1. Favourite Artist and Sculptor
I have two all-time favourites and I became transfixed by them in this order. Firstly, Edward Hopper, the great American artist who captured with a unique realism, American social and domestic life, during the inter-war period. His use of light and shadow is as haunting as it is moody and if one were to look for similar Australian visions the artists, Badham, Wakelin or Smart in his early period would all be interesting points of comparison. Clement Meadmore, the great sculptor and designer, trained at RMIT but who found demand and bigger audiences in the USA for his often monumentally large sculptures, is my other favourite. His minimalist, highly geometric and often large-scale sculptures of twisted steel draw me in every time I see one in the flesh. His book is a must-see for anyone sceptical about just how beautiful contemporary sculpture can look in garden and landscape settings. I look forward to visiting the first major survey of his work at The Ian Potter Museum of Art.
2. Favourite Object or Jewel
I would have to say that Faberge’s Winter Egg of 1913, gifted by Tsar Nicholas II to his mother to celebrate Easter, remains in my mind one of the most beautiful jewelled objects ever created. The egg itself resembles frost and ice crystals and was one of the few imperial Easter eggs designed by Faberge’s only female work master. It was said to be inspired by the maker, Alma Pihl’s, time spent staring through frost and snow-laden windows during Russian winters. Whenever I look at it, I’m reminded of what a Russian Disneyland may have looked like if such a place had ever been created in pre-revolutionary times.

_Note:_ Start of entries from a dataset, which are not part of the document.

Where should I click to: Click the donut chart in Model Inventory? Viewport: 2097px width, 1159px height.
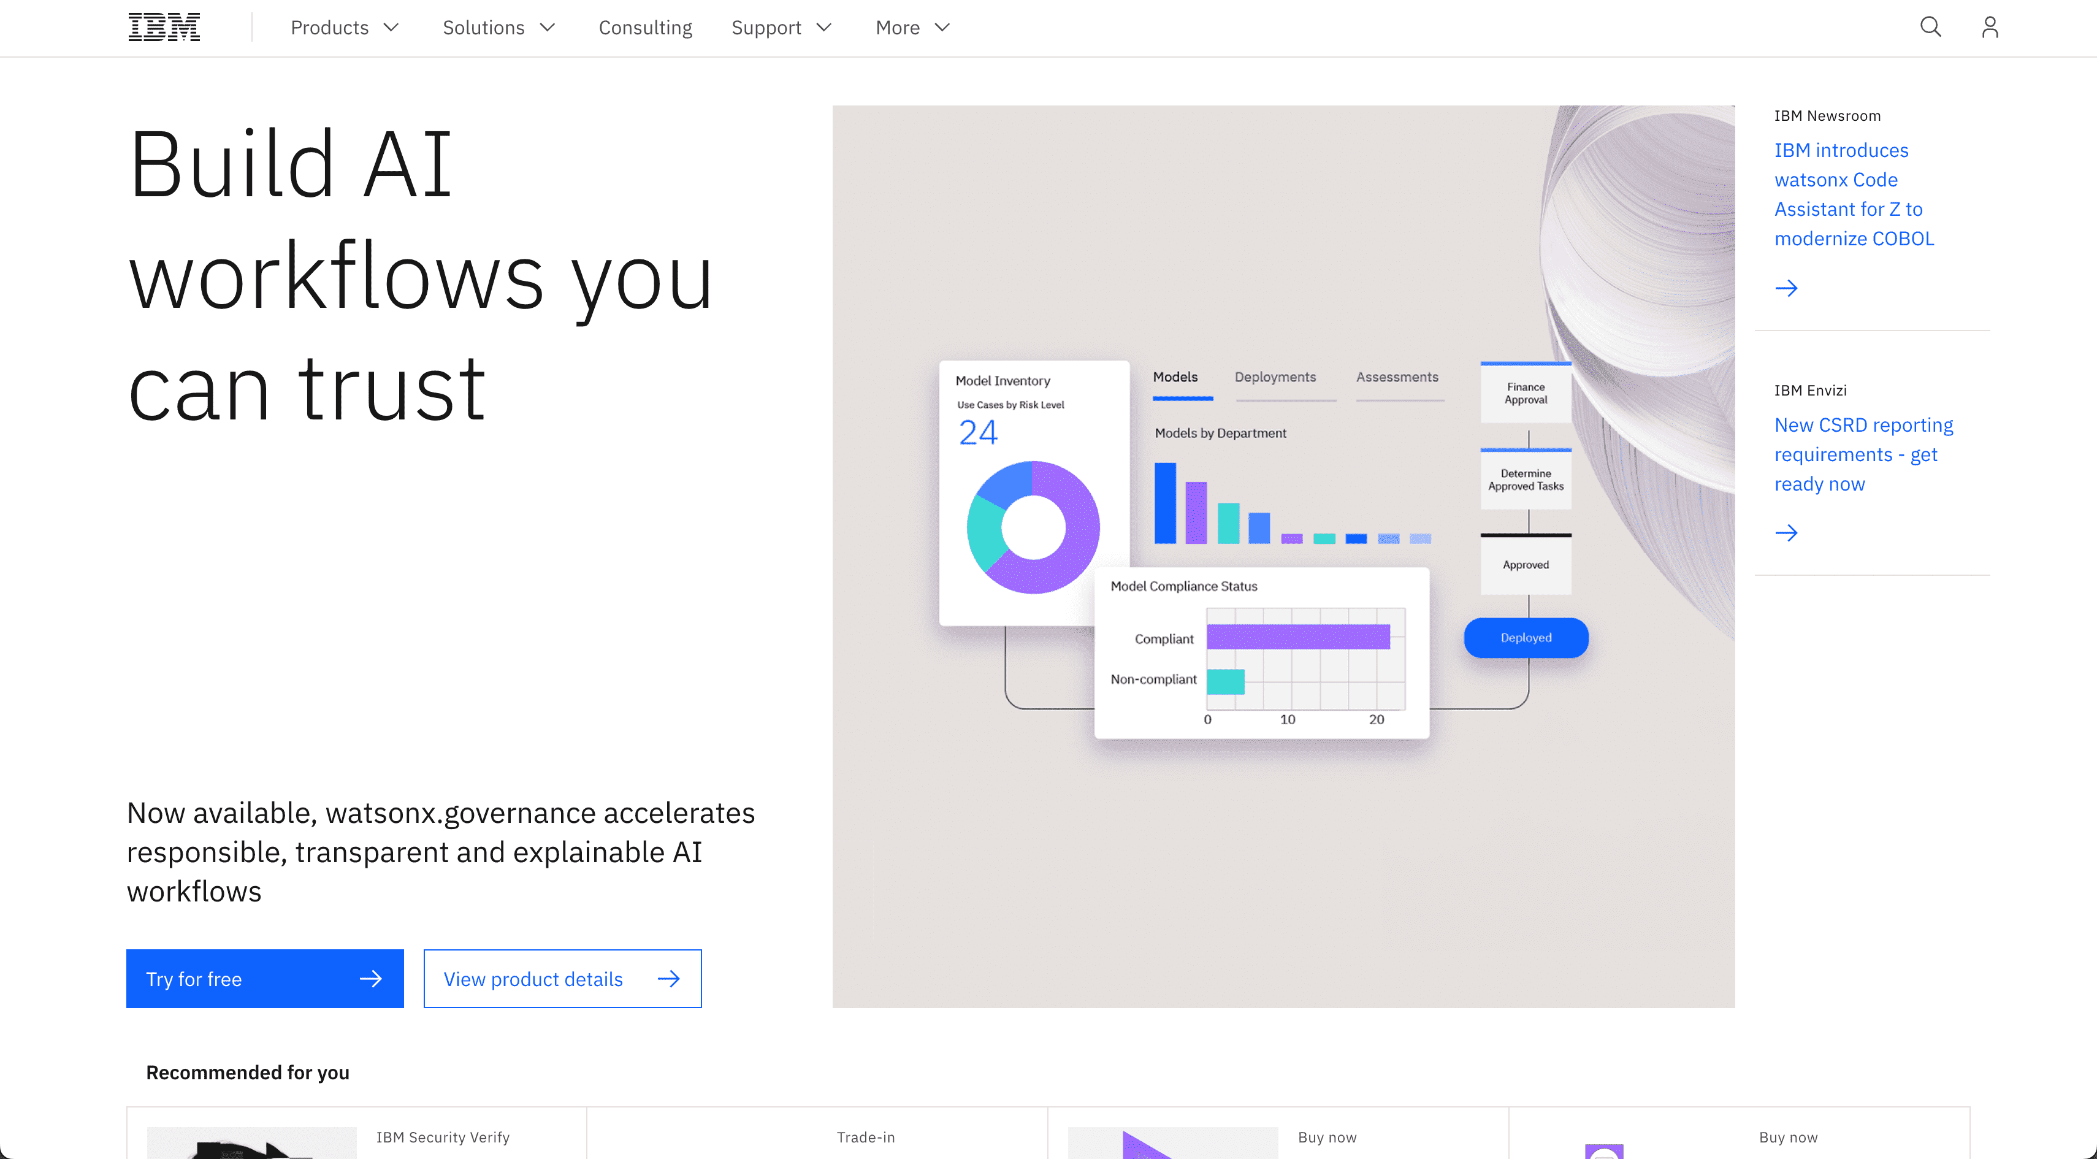[x=1033, y=527]
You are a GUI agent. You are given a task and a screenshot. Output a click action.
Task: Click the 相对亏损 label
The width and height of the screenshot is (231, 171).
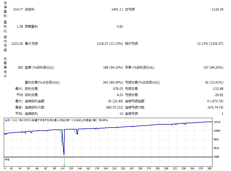click(131, 44)
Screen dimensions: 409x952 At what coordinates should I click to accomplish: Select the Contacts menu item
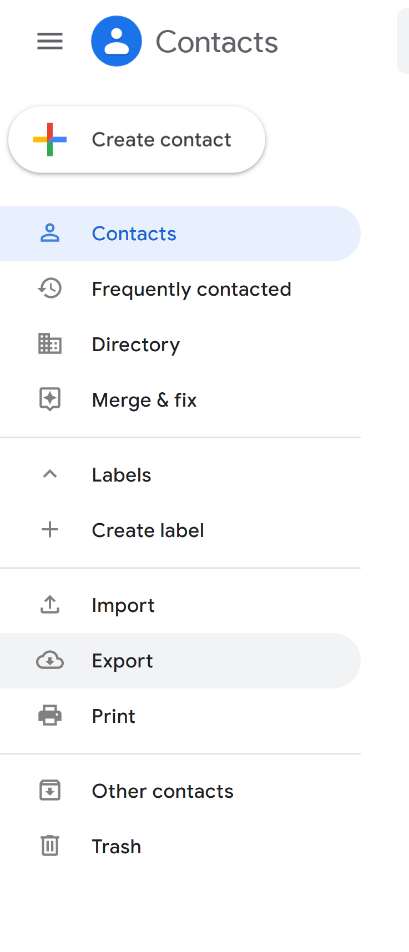click(180, 234)
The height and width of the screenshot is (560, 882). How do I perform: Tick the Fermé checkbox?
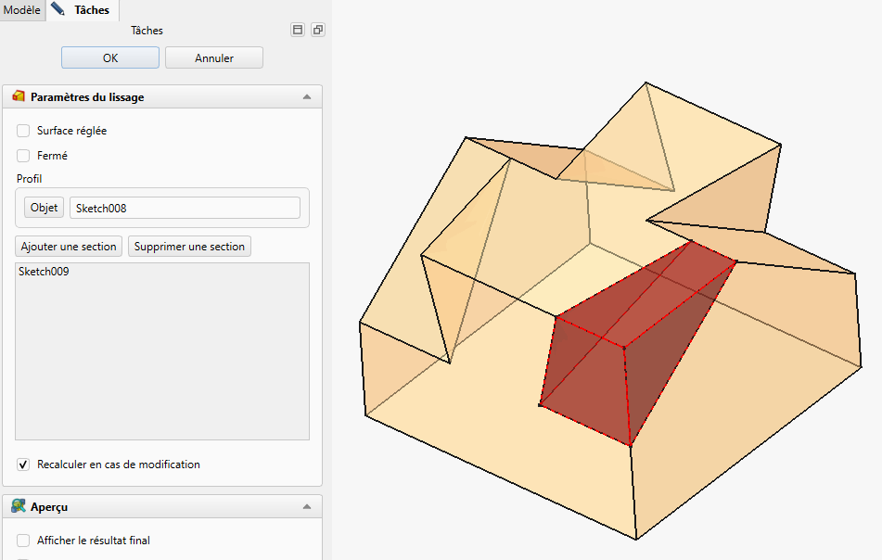tap(23, 156)
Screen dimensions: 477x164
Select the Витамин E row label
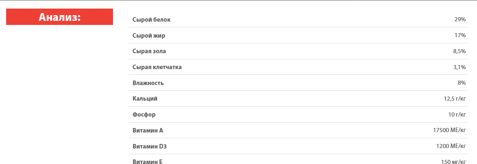click(148, 162)
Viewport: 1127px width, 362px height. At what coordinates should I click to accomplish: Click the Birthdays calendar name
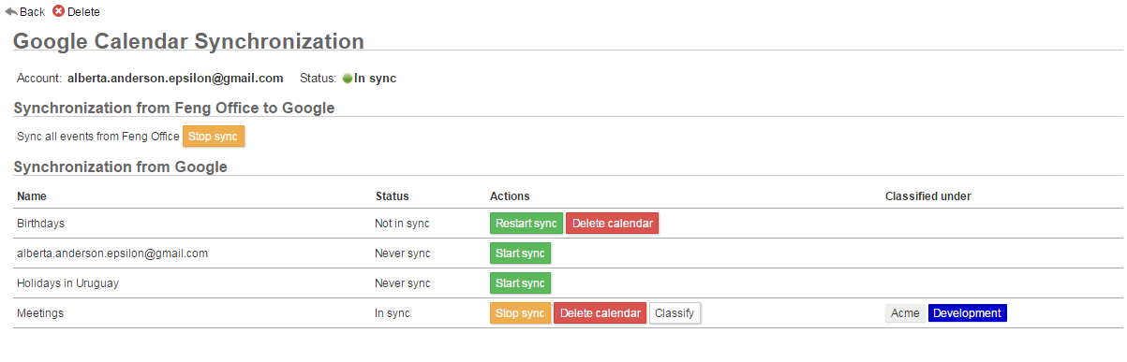click(40, 224)
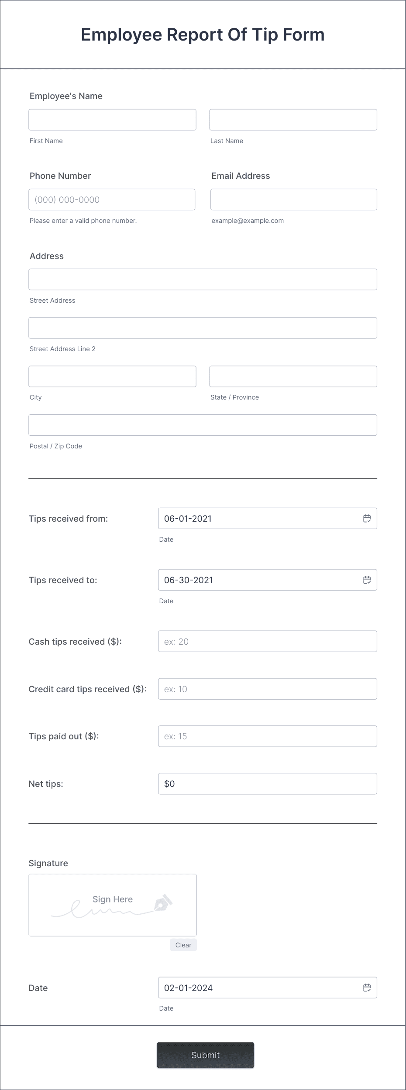Select the Phone Number field
The height and width of the screenshot is (1090, 406).
pyautogui.click(x=112, y=199)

3. Where do you go to feel inspired?
I wish I could say I had an impressive or grand environment that I escaped to for inspiration but in reality, I find it in strange places and for different reasons. As mundane as it sounds, I find deadlines and time pressure inspire me because I do subscribe to the view that one’s best work cannot be produced in advance of its deadline. However, I have no proof of that the theory is correct! And bizarrely (given that I’m a nervous plane traveller) I find long flights where I am contained generate some of my best thinking and ideas when it comes to Leonard Joel. I have often wondered whether I’d be more productive if I turned my office into an aisle seat resembling 13C.
4. What’s Your Favourite Coffee / Wine?
My favourite coffee is a soy latte and I fluctuate between weak and normal strengths. I’m very fussy when it comes to soy milk brands and I was devastated when Vitasoy removed their original green label from production. When I am “coffeed out” I happily shift to powdered chai lattes (yes, I prefer the powder version) or peppermint tea. In terms of wine (and my parents would think I’m self-indulgent saying this) I have progressed from New Zealand and Adelaide Sauvignon Blanc to Sancerre and Chablis, both can be purchased at a reasonable price!
5. Your ideal day in Melbourne?
Begins with an hour long walk with my dog Buddy, then breakfast at one of the many Melbourne cafes offering exceptional egg offerings and in terms of seasons I’m often heard saying that Spring and Autumn in Melbourne are, in my opinion, the periods that best reflect our beautiful city. But if there was a period in Melbourne that I could replicate more than once a year, it would be that strange quiet and emptiness that descends over hot Melbourne between Christmas and New Year. During this interim, I love walking, wandering and exploring the city.
6. Favourite Book?
I’m embarrassed to say that I’m not a good (or rather consistent or regular) reader of books. I find I often need a connection to become interested and then consumed by a book. When I was assisting Ron Barassi with his sporting collection, I read his definitive biography and I was hooked. After visiting Boston, I read a brief history of that beautiful city and wanted to return even more, and when I want a global politics “fix” I simply love reading anything, Chomsky.